There is also AxesGrid1:

http://matplotlib.sourceforge.net/mpl_toolkits/axes_grid/index.html#toolkit-axesgrid-index

Maybe one of these could be what you are looking for?

Ben Root

···

On Tue, Aug 31, 2010 at 2:38 AM, imsc <rajkrpan@…149…> wrote:

Is there any development in this project. I was searching for the ways to

change the subplot sizes, but could not find any easy or nicer way.
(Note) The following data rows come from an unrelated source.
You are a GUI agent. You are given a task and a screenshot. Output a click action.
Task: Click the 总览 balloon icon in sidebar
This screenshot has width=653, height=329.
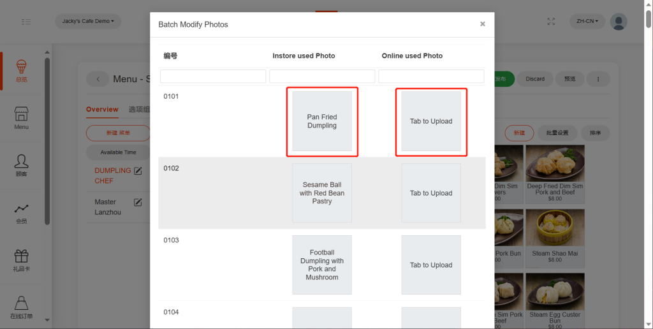pos(21,66)
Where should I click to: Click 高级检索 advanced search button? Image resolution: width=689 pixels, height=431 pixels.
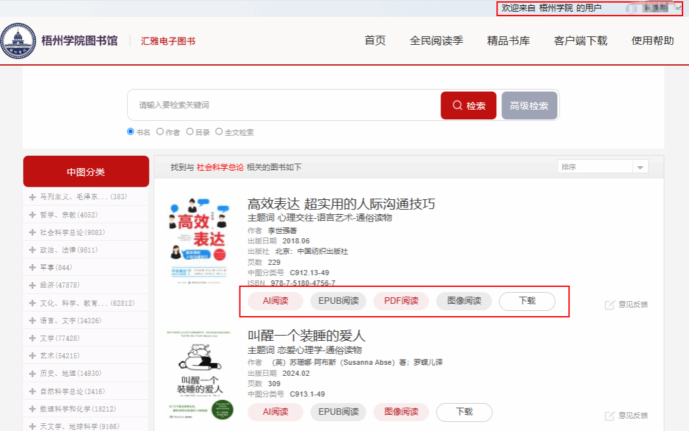pos(529,106)
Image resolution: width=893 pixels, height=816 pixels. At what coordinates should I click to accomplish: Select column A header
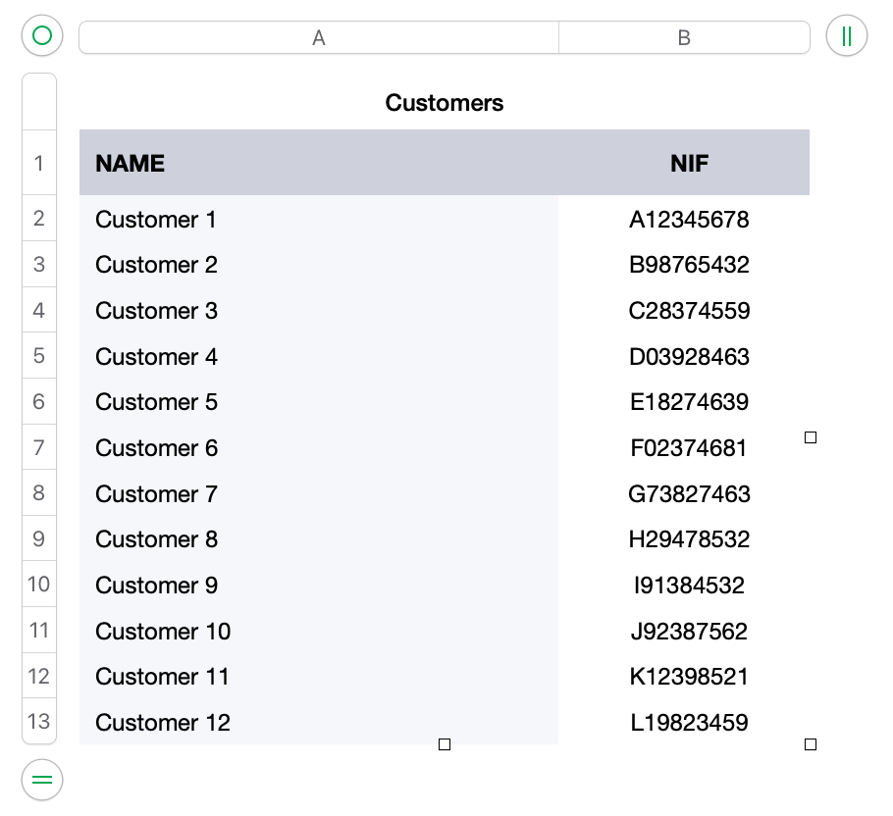click(319, 37)
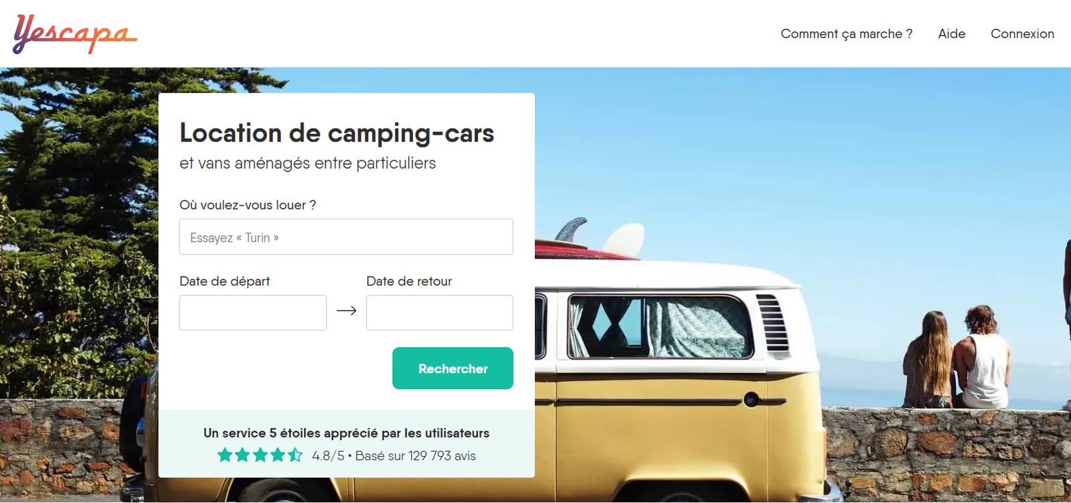The height and width of the screenshot is (503, 1071).
Task: Go to Connexion login link
Action: tap(1022, 33)
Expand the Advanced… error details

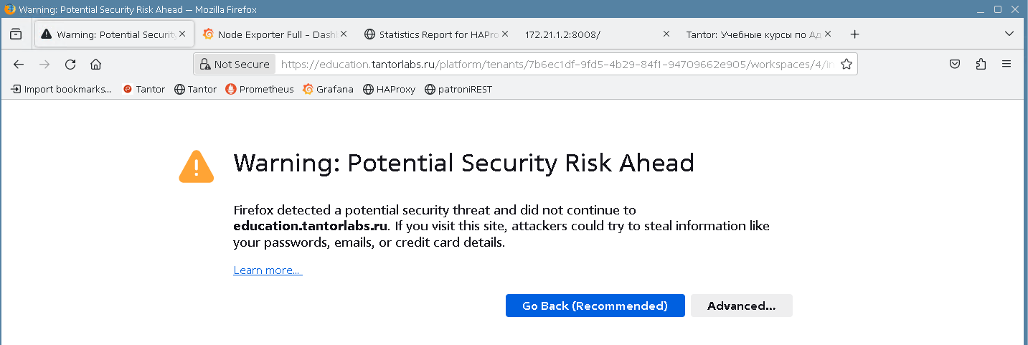(741, 306)

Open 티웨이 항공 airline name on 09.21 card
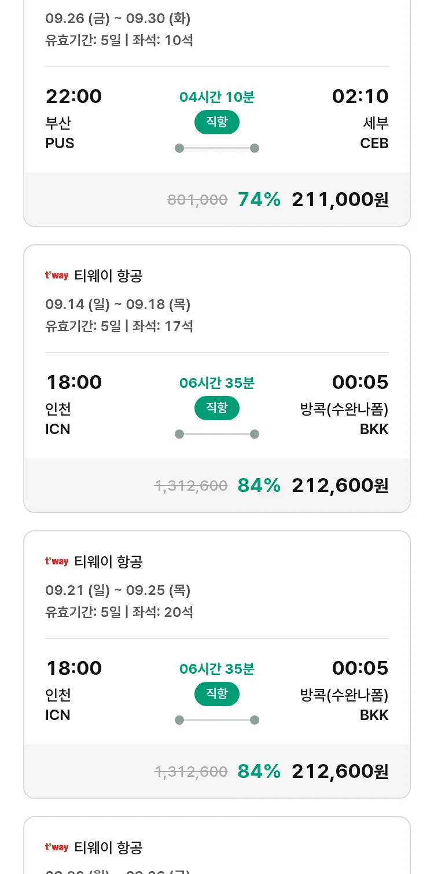108,562
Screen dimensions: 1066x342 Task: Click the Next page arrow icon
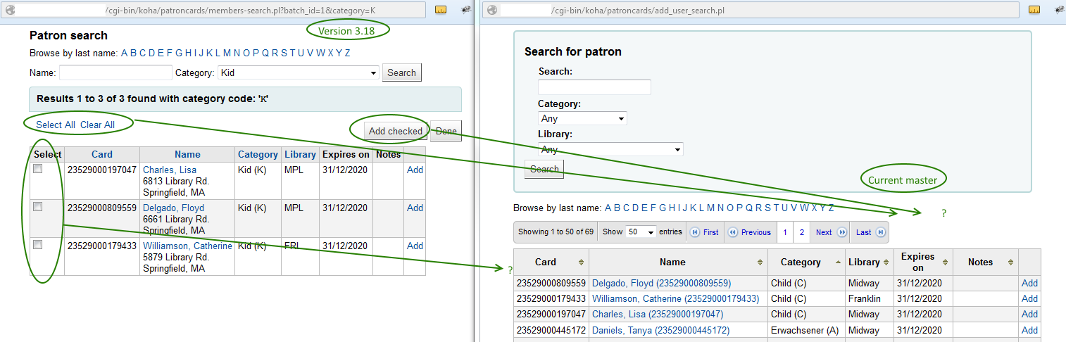point(841,232)

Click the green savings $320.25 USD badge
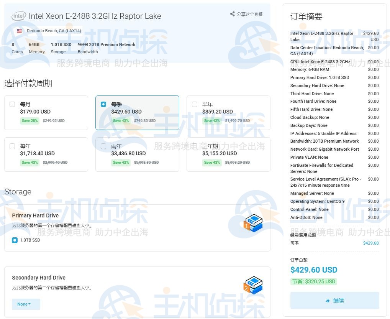coord(313,281)
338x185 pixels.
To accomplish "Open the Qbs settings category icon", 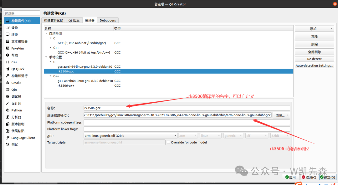I will click(x=8, y=90).
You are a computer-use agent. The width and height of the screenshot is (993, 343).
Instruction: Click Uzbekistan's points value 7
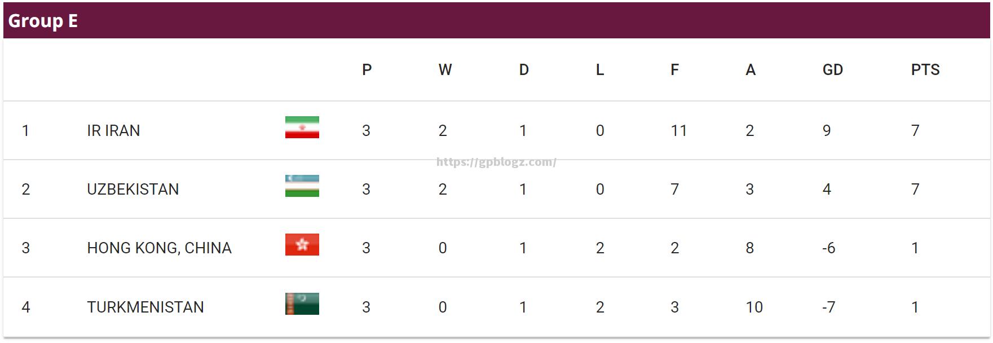click(915, 190)
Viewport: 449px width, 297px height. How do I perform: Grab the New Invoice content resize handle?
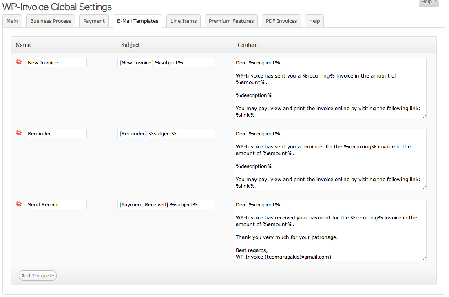point(424,117)
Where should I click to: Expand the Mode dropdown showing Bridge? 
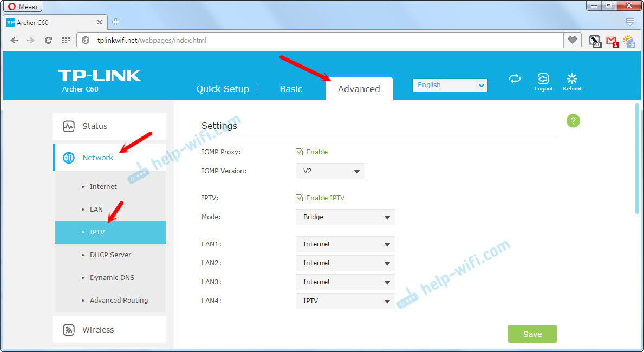click(x=345, y=217)
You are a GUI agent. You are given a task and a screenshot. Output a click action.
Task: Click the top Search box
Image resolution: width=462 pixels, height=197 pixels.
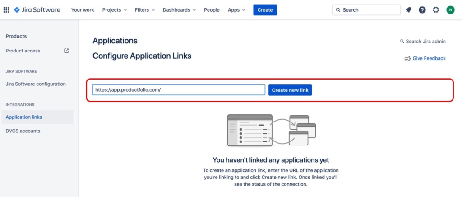click(x=366, y=10)
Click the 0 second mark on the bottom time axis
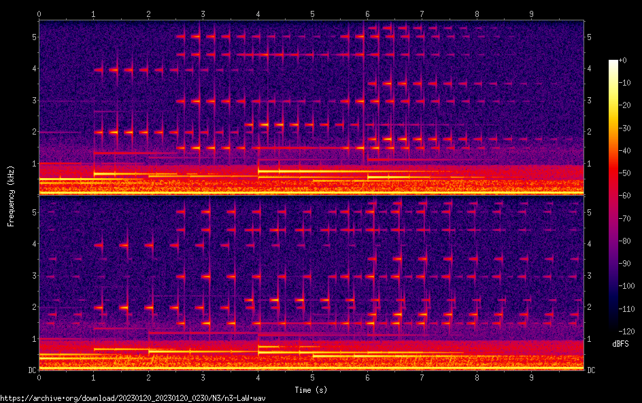Viewport: 642px width, 403px height. (39, 376)
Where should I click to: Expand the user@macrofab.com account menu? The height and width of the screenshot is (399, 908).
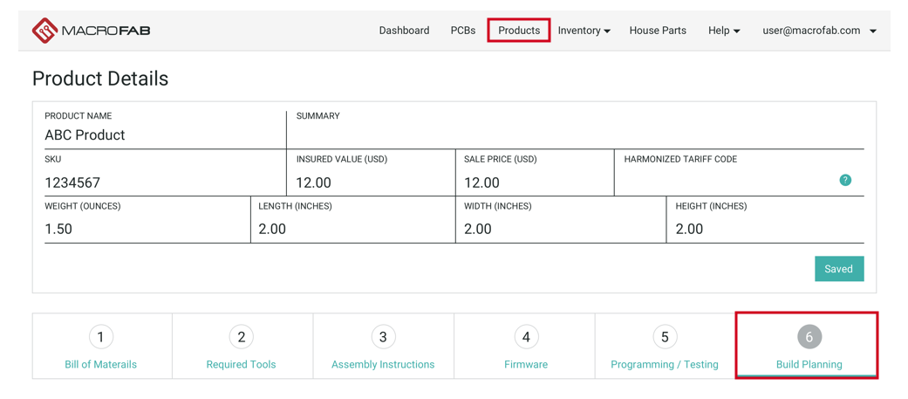pyautogui.click(x=819, y=31)
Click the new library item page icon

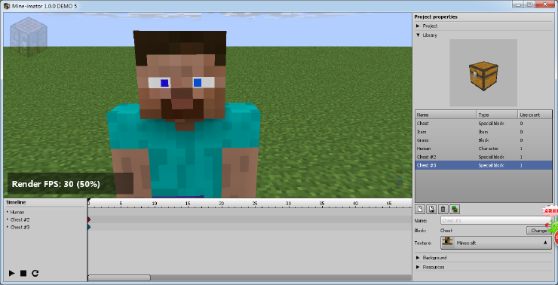click(x=420, y=209)
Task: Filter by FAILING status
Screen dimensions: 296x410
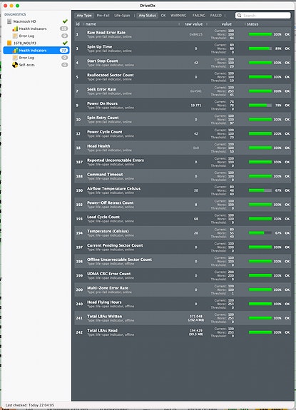Action: [x=199, y=16]
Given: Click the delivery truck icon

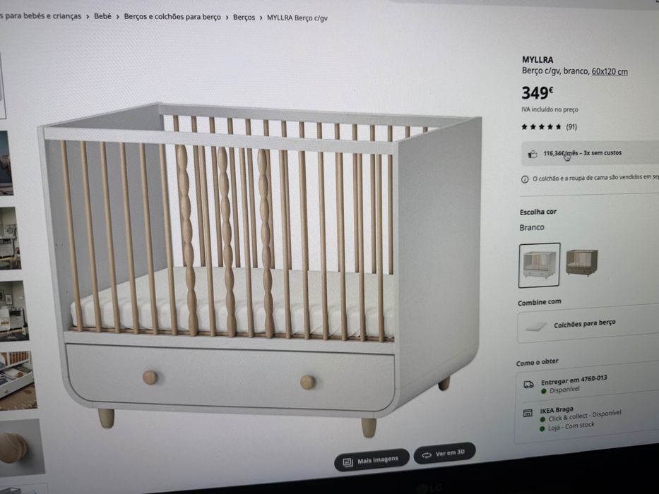Looking at the screenshot, I should click(528, 385).
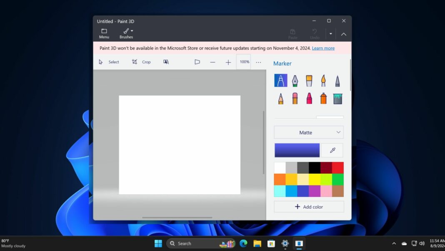The image size is (445, 251).
Task: Open Windows Search from the taskbar
Action: [x=183, y=243]
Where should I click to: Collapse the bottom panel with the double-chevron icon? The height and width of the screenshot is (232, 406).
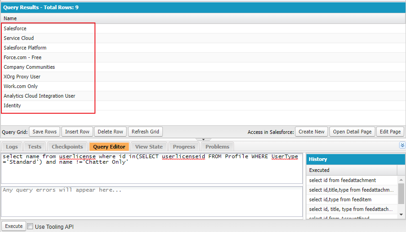click(x=402, y=145)
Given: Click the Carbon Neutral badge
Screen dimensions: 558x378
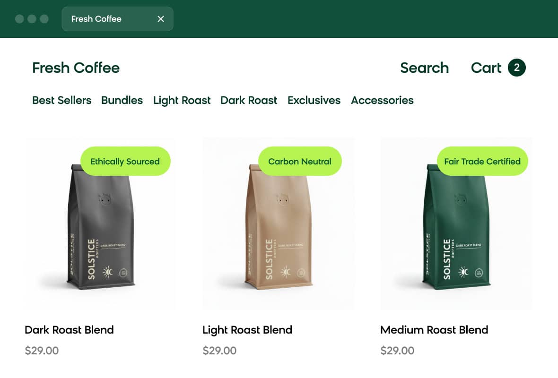Looking at the screenshot, I should (x=300, y=161).
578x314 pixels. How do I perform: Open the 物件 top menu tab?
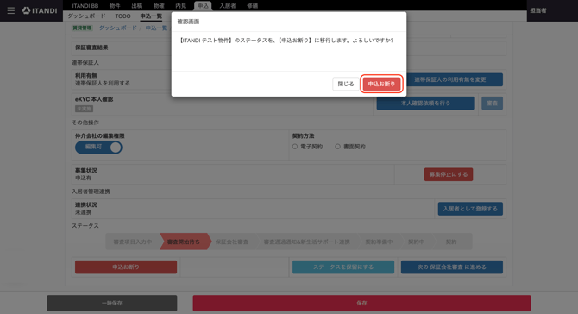115,6
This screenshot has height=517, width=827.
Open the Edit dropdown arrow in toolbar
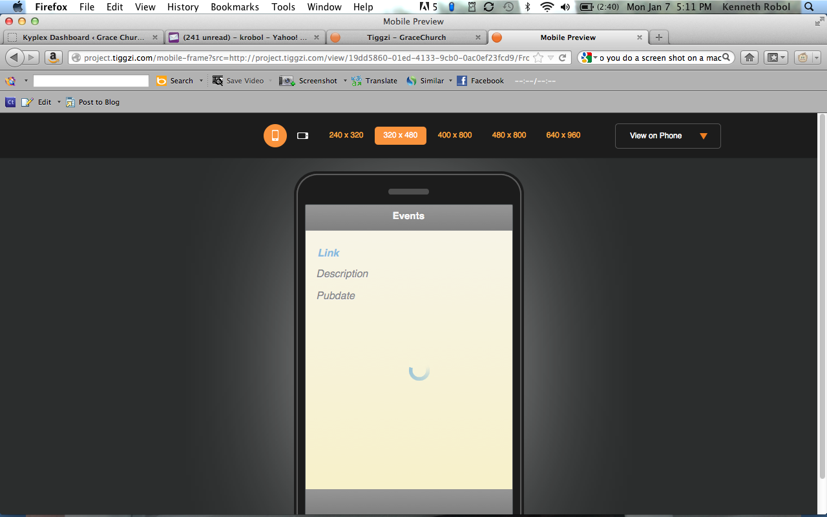59,102
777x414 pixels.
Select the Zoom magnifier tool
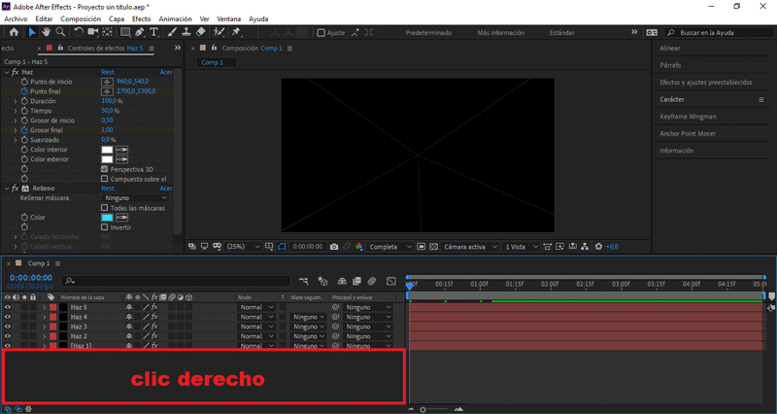(60, 32)
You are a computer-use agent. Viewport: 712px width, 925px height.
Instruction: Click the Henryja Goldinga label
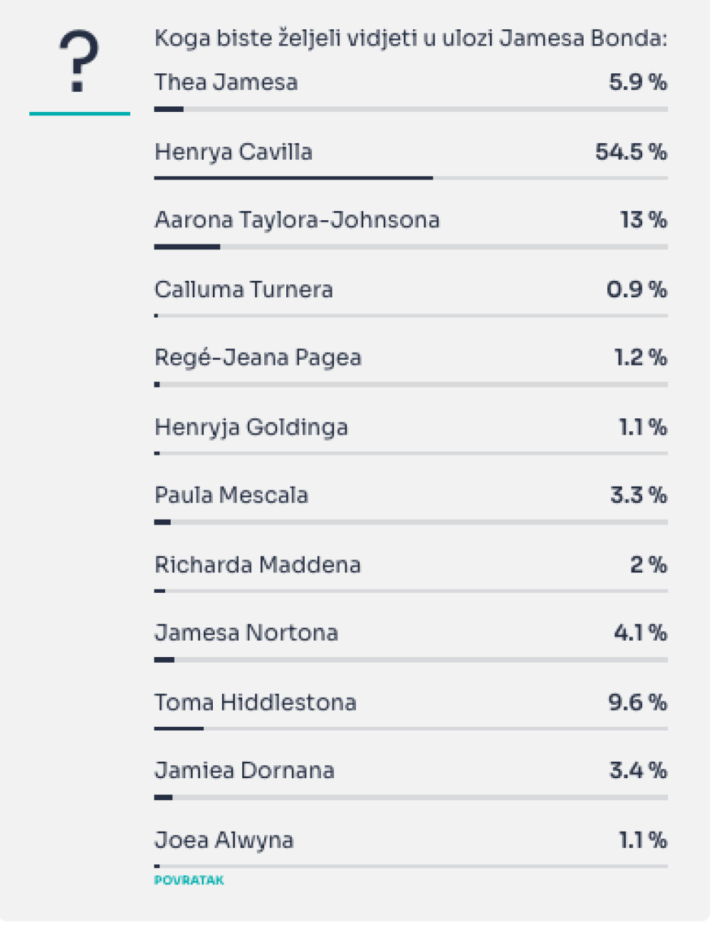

View this message in context: http://old.nabble.com/Custom-sized-and-spanning-subplots-tp20485188p29580203.html

Sent from the matplotlib - devel mailing list archive at Nabble.com.

matplotlib version 1.0 now has a few different tools that could help you.
There is GridSpec,

http://matplotlib.sourceforge.net/api/gridspec_api.html#

http://matplotlib.sourceforge.net/users/gridspec.html

There is also AxesGrid1:

http://matplotlib.sourceforge.net/mpl_toolkits/axes_grid/index.html#toolkit-axesgrid-index

axesgrid1 can do things that gridspec cannot (e.g., fixed size axes
such as 5x5 inch) , but I would recommend it for an experienced user.

Regards,

-JJ

···

On Wed, Sep 1, 2010 at 9:33 AM, Benjamin Root <ben.root@...553...> wrote:

Maybe one of these could be what you are looking for?